(Analysis by Ben Chen)

Subtask 1:

In this subtask no edges initially exist in the graph, so we will be adding all edges, which will then form a tree. In the dfs tree, the set of nodes in any subtree must form a contiguous range, so we can use range dp. Define $dp(i, j)$ to be the minimum cost on the range $[i, j]$, where $i$ is the root of a subtree connected to some series of subtrees under it containing the nodes $[i+1, j]$. Then

$$dp(i, j) = \text{min}_{i\leq k<j} dp(i, k)+dp(k+1, j)+a_{i,k+1}$$
This represents adding the subtree $[k+1, j]$ onto the existing subtree rooted at $i$ connected by the edge $i\to k+1$. The overall time complexity is $O(N^3)$.

My code:

#include <bits/stdc++.h>
using namespace std;
 
const int mxN=750, INF=1e9;
int n, a[mxN][mxN], dp[mxN][mxN];
 
int main() {
	ios::sync_with_stdio(0);
	cin.tie(0);
	cin >> n;
	for (int i = 1; i < n; ++i)
		for (int j = 0; j < i; ++j)
			cin >> a[j][i], a[i][j] = a[j][i];
	for (int i = n - 1; i >= 0; --i)
		for (int j = i + 1; j < n; ++j) {
			dp[i][j] = INF;
			for (int k = i; k < j; ++k)
				dp[i][j] = min(dp[i][j], dp[i][k] + dp[k + 1][j] + a[i][k + 1]);
		}
	cout << dp[0][n - 1];
	return 0;
}

Subtask 2:

This is similar to the previous subtask, except now we have to consider removal of edges.

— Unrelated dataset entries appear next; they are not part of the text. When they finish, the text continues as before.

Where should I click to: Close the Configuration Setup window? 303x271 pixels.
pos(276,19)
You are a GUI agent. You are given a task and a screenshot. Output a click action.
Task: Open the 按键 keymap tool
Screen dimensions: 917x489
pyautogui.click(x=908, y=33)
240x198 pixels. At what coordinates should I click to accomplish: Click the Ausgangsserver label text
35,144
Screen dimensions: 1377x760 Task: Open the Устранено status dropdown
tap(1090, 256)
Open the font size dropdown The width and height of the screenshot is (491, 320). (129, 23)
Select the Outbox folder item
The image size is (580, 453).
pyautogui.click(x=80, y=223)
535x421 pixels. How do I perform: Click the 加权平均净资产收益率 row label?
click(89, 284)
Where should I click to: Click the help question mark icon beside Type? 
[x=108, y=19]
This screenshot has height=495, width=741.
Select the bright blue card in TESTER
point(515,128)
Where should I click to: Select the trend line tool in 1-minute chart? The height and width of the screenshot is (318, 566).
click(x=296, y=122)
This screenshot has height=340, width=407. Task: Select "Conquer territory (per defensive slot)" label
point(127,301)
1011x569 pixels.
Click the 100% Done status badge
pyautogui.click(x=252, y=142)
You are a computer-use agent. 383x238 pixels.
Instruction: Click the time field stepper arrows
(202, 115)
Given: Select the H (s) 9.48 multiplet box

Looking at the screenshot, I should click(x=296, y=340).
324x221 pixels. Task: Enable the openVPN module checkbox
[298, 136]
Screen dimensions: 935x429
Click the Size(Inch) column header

The new range $[k+1, j]$ should have no edges to any node in $[i+1, k]$ (otherwise the cross-linking between subtrees will violate the dfs ordering). Define

$$cut(i, k, j) = \sum_{x=i}^k\sum_{y=k+1}^j \max(0, a_{x,y})$$
or the cost to remove all edges between $[i, k]$ and $[k+1, j]$. Our updated dp is then
$$dp(i, j) = \text{min}_{i\leq k<j} dp(i, k)+dp(k+1, j)+\max(0, a_{i,k+1})+cut(i+1, k, j)$$
The overall time complexity is $O(N^5)$.

#include <bits/stdc++.h>
using namespace std;
 
const int mxN=750, INF=1e9;
int n, a[mxN][mxN], dp[mxN][mxN];
 
// note this is defined slightly differently
int cut(int l, int m, int r) {
	int res = 0;
	for (int i = l; i < m; ++i)
		for (int j = m; j <= r; ++j)
			res += max(-a[i][j], 0);
	return res;
}
 
int main() {
	ios::sync_with_stdio(0);
	cin.tie(0);
	cin >> n;
	for (int i = 1; i < n; ++i)
		for (int j = 0; j < i; ++j)
			cin >> a[j][i], a[i][j] = a[j][i];
	for (int i = n - 1; i >= 0; --i)
		for (int j = i + 1; j < n; ++j) {
			dp[i][j] = INF;
			for (int k = i; k < j; ++k)
				dp[i][j] = min(dp[i][j], dp[i][k] + dp[k + 1][j] + max(0, a[i][k + 1]) + cut(i + 1, k + 1, j));
		}
	cout << dp[0][n - 1];
	return 0;
}

Full Solution:

The full solution follows from computing $cut$ faster. This can be done with precomputation and prefix sums. Define 2d prefix sum
$$p(i, j) = \sum_{x=i}^j\sum_{y=x+1}^j \max(0, a_{x,y})$$
Then we can rewrite
$$cut(i, k, j) = p(i, j) - p(i, k) - p(k + 1, j)$$
This runs in $O(N^3)$.

#include <bits/stdc++.h>
using namespace std;
 
const int mxN=750, INF=1e9;
int n, a[mxN][mxN], dp[mxN][mxN], p[mxN][mxN];
 
int cut(int l, int m, int r) {
	if (l >= m || m > r)
		return 0;
	return p[l][r] - p[l][m - 1] - p[m][r];
}
 
int main() {
	ios::sync_with_stdio(0);
	cin.tie(0);
	cin >> n;
	for (int i = 1; i < n; ++i)
		for (int j = 0; j < i; ++j)
			cin >> a[j][i], a[i][j] = a[j][i];
	for (int i = n - 1; i >= 0; --i)
		for (int j = i + 1; j < n; ++j) {
			p[i][j] = p[i + 1][j] + p[i][j - 1] - p[i + 1][j - 1] + max(-a[i][j], 0);
			dp[i][j] = INF;
			for (int k = i; k < j; ++k)
				dp[i][j] = min(dp[i][j], dp[i][k] + dp[k + 1][j] + max(0, a[i][k + 1]) + cut(i + 1, k + 1, j));
		}
	cout << dp[0][n - 1];
	return 0;
}